* Directions:
Copy the entries verbatim, beginning at the line containing "Given: Expand the Transactions column group" and stopping after the line containing "Click the 'Show".

* The records:
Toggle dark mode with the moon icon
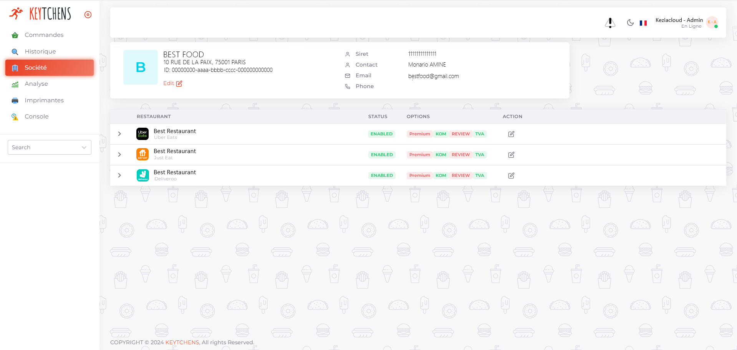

...

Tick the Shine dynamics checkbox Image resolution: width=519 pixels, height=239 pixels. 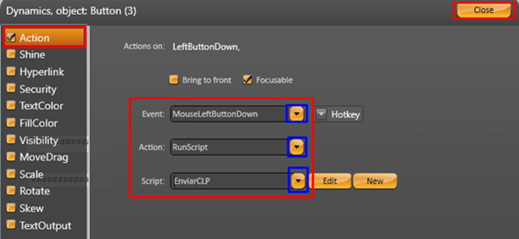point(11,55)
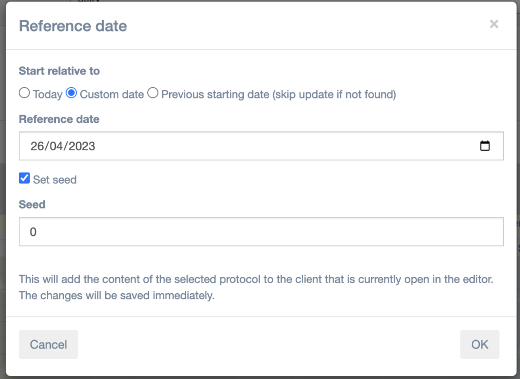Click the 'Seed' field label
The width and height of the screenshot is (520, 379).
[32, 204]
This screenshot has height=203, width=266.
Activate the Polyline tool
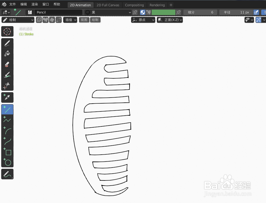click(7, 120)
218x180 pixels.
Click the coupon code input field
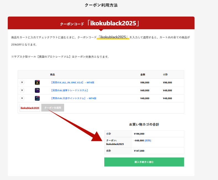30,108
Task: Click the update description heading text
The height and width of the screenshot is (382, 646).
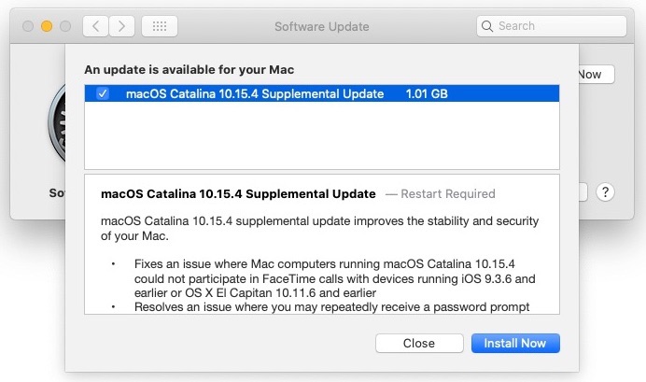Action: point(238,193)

* * *

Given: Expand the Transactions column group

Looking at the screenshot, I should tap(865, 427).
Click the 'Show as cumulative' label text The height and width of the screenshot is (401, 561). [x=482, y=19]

* The completed task:
Given: Expand the Transactions column group

Looking at the screenshot, I should tap(865, 427).
Click the 'Show as cumulative' label text The height and width of the screenshot is (401, 561). [x=482, y=19]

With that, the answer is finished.